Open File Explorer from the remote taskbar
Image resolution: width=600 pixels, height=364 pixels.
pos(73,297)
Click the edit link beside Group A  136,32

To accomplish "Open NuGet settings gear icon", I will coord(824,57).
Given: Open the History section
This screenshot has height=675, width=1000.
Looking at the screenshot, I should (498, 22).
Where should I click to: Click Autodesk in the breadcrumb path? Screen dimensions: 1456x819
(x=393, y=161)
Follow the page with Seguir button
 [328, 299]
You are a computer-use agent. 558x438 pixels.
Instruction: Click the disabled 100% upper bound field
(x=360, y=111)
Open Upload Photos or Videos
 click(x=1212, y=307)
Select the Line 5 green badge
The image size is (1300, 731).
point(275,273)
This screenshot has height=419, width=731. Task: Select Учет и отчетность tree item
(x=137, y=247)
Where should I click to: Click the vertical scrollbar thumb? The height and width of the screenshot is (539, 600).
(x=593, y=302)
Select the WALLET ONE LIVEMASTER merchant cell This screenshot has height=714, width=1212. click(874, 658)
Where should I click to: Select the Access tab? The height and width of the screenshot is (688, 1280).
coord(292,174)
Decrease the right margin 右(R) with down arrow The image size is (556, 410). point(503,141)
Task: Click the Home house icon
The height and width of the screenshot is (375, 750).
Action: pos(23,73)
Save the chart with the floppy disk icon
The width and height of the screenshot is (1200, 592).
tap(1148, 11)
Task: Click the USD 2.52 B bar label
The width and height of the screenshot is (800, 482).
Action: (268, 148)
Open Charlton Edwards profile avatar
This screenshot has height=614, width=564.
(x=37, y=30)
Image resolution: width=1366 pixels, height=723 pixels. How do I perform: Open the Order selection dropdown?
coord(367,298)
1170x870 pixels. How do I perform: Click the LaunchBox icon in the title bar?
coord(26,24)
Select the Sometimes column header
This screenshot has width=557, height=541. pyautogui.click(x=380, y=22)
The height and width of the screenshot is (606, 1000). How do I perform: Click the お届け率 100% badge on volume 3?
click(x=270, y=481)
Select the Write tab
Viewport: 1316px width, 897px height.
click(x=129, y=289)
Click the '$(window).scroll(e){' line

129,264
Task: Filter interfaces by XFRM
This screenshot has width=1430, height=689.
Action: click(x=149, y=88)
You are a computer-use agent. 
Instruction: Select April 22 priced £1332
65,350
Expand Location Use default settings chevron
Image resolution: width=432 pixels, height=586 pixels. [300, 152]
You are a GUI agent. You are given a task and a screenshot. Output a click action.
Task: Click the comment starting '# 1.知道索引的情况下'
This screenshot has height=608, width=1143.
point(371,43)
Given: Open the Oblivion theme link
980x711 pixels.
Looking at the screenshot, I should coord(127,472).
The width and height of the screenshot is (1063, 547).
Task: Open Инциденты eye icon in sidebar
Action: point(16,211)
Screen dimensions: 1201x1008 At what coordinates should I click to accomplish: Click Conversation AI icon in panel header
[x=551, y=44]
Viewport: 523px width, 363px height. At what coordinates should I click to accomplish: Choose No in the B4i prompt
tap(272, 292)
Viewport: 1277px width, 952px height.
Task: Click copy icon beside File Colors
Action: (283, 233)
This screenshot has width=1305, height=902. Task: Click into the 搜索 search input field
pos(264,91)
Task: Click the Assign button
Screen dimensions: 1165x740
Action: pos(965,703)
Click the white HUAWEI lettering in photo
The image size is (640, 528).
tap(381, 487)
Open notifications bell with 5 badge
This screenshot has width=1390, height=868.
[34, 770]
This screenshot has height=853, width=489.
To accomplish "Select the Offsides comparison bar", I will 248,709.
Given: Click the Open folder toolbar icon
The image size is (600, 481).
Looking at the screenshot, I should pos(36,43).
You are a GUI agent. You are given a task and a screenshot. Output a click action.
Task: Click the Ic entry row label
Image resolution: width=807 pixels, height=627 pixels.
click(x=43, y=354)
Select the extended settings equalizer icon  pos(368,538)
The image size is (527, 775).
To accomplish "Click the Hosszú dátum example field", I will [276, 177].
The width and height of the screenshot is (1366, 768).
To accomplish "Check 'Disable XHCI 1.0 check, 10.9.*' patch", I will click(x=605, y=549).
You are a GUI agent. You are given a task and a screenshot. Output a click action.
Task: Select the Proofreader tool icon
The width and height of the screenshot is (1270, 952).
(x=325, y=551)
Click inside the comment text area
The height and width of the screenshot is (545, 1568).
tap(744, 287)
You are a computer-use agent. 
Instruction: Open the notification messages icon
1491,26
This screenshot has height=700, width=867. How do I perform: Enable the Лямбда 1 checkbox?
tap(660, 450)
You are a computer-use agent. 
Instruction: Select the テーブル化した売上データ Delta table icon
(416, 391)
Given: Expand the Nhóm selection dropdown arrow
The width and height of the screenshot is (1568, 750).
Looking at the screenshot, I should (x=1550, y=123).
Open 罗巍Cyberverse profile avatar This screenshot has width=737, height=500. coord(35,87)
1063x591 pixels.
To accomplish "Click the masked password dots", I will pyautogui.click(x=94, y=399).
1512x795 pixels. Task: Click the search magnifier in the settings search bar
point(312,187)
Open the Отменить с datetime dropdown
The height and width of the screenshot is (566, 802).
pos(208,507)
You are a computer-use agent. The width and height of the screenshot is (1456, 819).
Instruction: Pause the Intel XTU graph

________

### WHAT YOU NEED TO DO
Reproduce the material word for word, starting with its first line and going on through the line with "coord(26,24)".

### TASK ANSWER
Open File Explorer from the remote taskbar
Image resolution: width=600 pixels, height=364 pixels.
pos(73,297)
Click the edit link beside Group A  136,32

To accomplish "Open NuGet settings gear icon", I will coord(824,57).
Given: Open the History section
This screenshot has height=675, width=1000.
Looking at the screenshot, I should (498, 22).
Where should I click to: Click Autodesk in the breadcrumb path? Screen dimensions: 1456x819
(x=393, y=161)
Follow the page with Seguir button
 [328, 299]
You are a computer-use agent. 558x438 pixels.
Instruction: Click the disabled 100% upper bound field
(x=360, y=111)
Open Upload Photos or Videos
 click(x=1212, y=307)
Select the Line 5 green badge
The image size is (1300, 731).
point(275,273)
This screenshot has height=419, width=731. Task: Select Учет и отчетность tree item
(x=137, y=247)
Where should I click to: Click the vertical scrollbar thumb? The height and width of the screenshot is (539, 600).
(x=593, y=302)
Select the WALLET ONE LIVEMASTER merchant cell This screenshot has height=714, width=1212. click(874, 658)
Where should I click to: Select the Access tab? The height and width of the screenshot is (688, 1280).
coord(292,174)
Decrease the right margin 右(R) with down arrow The image size is (556, 410). point(503,141)
Task: Click the Home house icon
The height and width of the screenshot is (375, 750).
Action: pos(23,73)
Save the chart with the floppy disk icon
The width and height of the screenshot is (1200, 592).
tap(1148, 11)
Task: Click the USD 2.52 B bar label
The width and height of the screenshot is (800, 482).
Action: (268, 148)
Open Charlton Edwards profile avatar
This screenshot has height=614, width=564.
(x=37, y=30)
Image resolution: width=1366 pixels, height=723 pixels. How do I perform: Open the Order selection dropdown?
coord(367,298)
1170x870 pixels. How do I perform: Click the LaunchBox icon in the title bar?
coord(26,24)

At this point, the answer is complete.